Section 3 | The Solution

As we all know, in the last few years, we’ve made tremendous progress with AI systems. Generative AI in text, audio, image, and video generation, complex multi-step reasoning agents, and breakthroughs in AI-powered robotics, such as the Figure line of robots, are all rapidly changing the world for the better. Another area that is seeing significant improvement is Automatic Speech Recognition (ASR). OpenAI’s Whisper models, which are open-source, high-performant, and highly accurate transcription models, represent a major advancement in this field. These models have the potential to improve safety and clarity in industries that rely on clear and precise communication.

An accurate transcription model could provide a valuable tool and redundancy for both pilots and Air Traffic Controllers by continuously transcribing all voice communications in real-time. This system would create a log of previous exchanges, allowing quick review of past interactions without replacing standard communication protocols, such as using “Say again” to request a repeat. The transcription log would serve as a useful backup, especially in high-pressure or emergency situations, helping to mitigate issues like miscommunication, mishearing, or misremembering critical clearances and frequency changes. By incorporating ASR transcription systems, such as Whisper, in the cockpit, the aviation industry could reduce the risks associated with communication errors, enhancing overall safety and efficiency in coordination between pilots and Air Traffic Control.

Section 4 | Key Insights About Whisper

OpenAI Whisper models are built on a transformer architecture, which relies on a crucial mechanism known as multi-head attention. This attention mechanism is essential during both training and inference, allowing the model to focus not just on individual moments in the audio but also on the surrounding context. By analyzing how different parts of the audio relate to one another, Whisper can make more accurate predictions about what’s being said. As a result, the model tends to perform better on longer audio clips, which provide more contextual information, compared to shorter clips that lack such depth.

This becomes especially relevant when considering ATC communication. If you’ve ever listened to a clip of ATC communication on YouTube, what you’re really hearing is a recording from an external receiver tuned to pick up VHF signals. When you download such a clip from the internet, it’s easy to think of the “clip” as the duration of the recording itself, typically 4-5 minutes, with multiple transmissions.

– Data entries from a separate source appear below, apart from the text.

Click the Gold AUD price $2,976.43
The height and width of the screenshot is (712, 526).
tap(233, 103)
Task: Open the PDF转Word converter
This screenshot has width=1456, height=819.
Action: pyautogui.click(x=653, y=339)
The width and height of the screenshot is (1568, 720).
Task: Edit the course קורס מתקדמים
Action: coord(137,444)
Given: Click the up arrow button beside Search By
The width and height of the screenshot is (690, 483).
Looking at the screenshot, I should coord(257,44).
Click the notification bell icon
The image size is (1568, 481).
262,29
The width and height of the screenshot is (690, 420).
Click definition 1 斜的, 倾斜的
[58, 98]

However, if we consider installing a transcription model in the cockpit, instead of viewing the frequency as an “infinite length recording” with no clear start or stop points, we could think of each transmission as its own distinct recording.

What I’ve found is that if you take a Whisper model fine-tuned on ATC data, and compare it against a default Whisper model of the same size, assuming the ATC clip you wish to transcribe is in English and relatively clear, both models perform similarly, with no statistically significant differences. However, clip length plays a major role. The default model will only perform comparably when processing a longer clip, like those commonly downloaded from YouTube. When dealing with an individual transmission, though, the performance of the default model plummets due to the way the attention mechanism favors longer audio sequences and penalizes shorter clips.

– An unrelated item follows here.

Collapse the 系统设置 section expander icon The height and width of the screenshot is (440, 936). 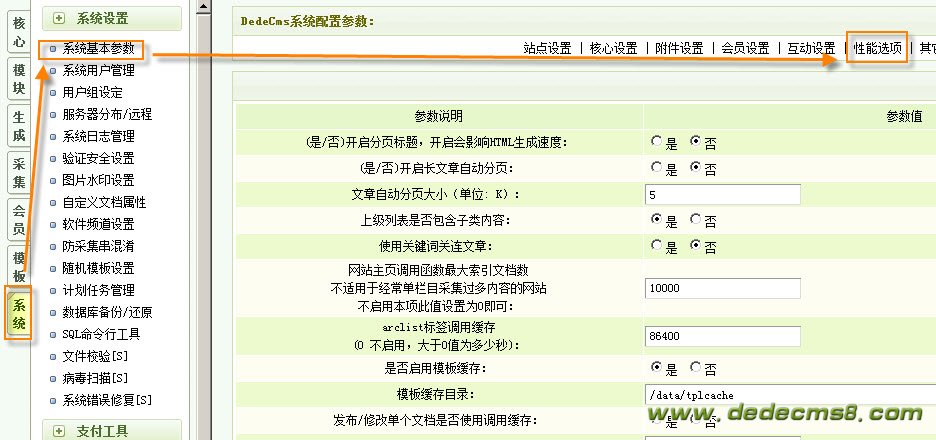[x=60, y=17]
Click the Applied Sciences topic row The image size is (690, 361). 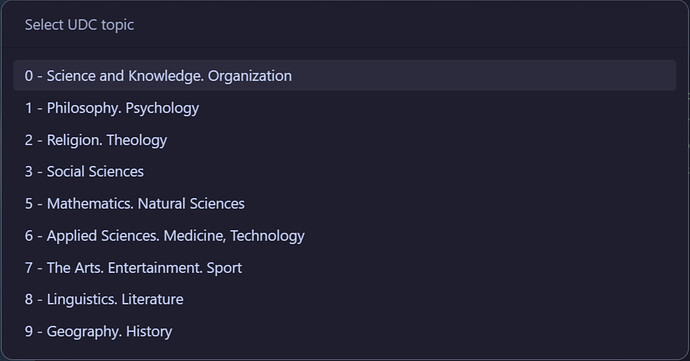coord(345,236)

Of course, the fine-tuned Whisper model doesn’t escape this issue entirely, but it can be mitigated by the fine-tuning process, which specifically attunes the model to shorter, individual transmissions of aviation communication.

Section 5 | Fine-tuning Whisper medium.en on ATC Data

Section 5.1 | Creating the Custom Dataset

To fine-tune the Whisper medium.en model, I needed to create a custom dataset from available resources. After a bit of searching, I found a large, but paywalled dataset called ATCO2 (). This dataset is split into three main parts: a training set, a 4-hour test set, and a 1-hour test subset. Only the 1-hour test subset is freely available for download while getting access to the rest of the data would cost approximately $6600. Fortunately, a Hugging Face user, Juan Pablo Zuluaga, had already downloaded the test subset and made it available on the Hugging Face dataset hub (). This subset includes 871 audio-transcription pairs, which formed part of my dataset.

Additionally, the same user uploaded another helpful resource: the UWB-ATCC corpus, created by the University of West Bohemia’s Department of Cybernetics. This corpus contains manually transcribed air traffic communications, with a training set of 11.3k rows and a test set of 2.82k rows ().

Each row of the dataset contains two pieces of information: an audio sample and its corresponding ground truth transcription. The independent variable is the audio sample (stored in the audio column), and the dependent variable is the transcription (stored in the text column). For example, three rows in the dataset looks like this:

audio text
good morning lufthansa two kilo victor we are leaving two six descending level
qantas six forty two sydney tower good day
descend four thousand feet qnh one zero one eight cleared for ils approach runway three one

To prepare my dataset, I loaded both the ATCO2 test subset and the UWB-ATCC corpus. Since the ATCO2 Hugging Face dataset only included the test subset, I combined both datasets into one, shuffled the data to a random distribution, removed unnecessary columns, and manually removed some samples (more on this later). After finalizing the combined dataset, I applied an 80-20 split to create the training and testing sets. I then uploaded it to the Hugging Face datasets hub under the name “atc-dataset,” which consists of 11.9k rows in the training set and 2.93k rows in the test set. This combined dataset became the foundation for my model fine-tuning.

Section 5.2 | The Fine-Tuning Process

For the fine-tuning process, I began by loading my custom ATC dataset using the Hugging Face datasets library. As mentioned earlier, this dataset had already been split into an 80/20 ratio for the training and test sets, ensuring I had sufficient data to fine-tune the pretrained Whisper model while still being able to effectively evaluate its performance. I set the fine-tuning to run for 10 epochs, which I determined would provide enough training cycles to optimize performance without overfitting.

Next, I initialized the Whisper tokenizer, feature extractor, and processor from the pretrained model. Since Whisper models are designed to process audio input at 16kHz, I resampled all the audio files in the dataset to match this sampling rate. To make the model more robust, particularly given the variability of ATC communications, I implemented a dynamic data augmentation strategy. This included techniques such as Gaussian noise, pitch shifting, time stretching, and clipping distortion. The augmentation intensity started relatively high and gradually decreased over the 10 epochs, following an exponential decay schedule. This approach ensured that the model was exposed to challenging conditions early on but was fine-tuned to more natural data as training progressed.

The primary evaluation metric I focused on was Word Error Rate (WER), a commonly used measure for speech recognition systems. WER is calculated by comparing the predicted transcription to the actual transcription and is expressed as the percentage of errors relative to the total number of words. The formula for WER is as follows:

WER=Substitutions+Deletions+InsertionsTotal Words in Reference

Here’s a breakdown of the types of errors WER accounts for:

  1. Substitution: A word in the transcription is incorrectly replaced by another word.
  2. Deletion: A word from the reference transcription is missing in the predicted transcription.
  3. Insertion: A word is added in the predicted transcription that was not in the reference transcription.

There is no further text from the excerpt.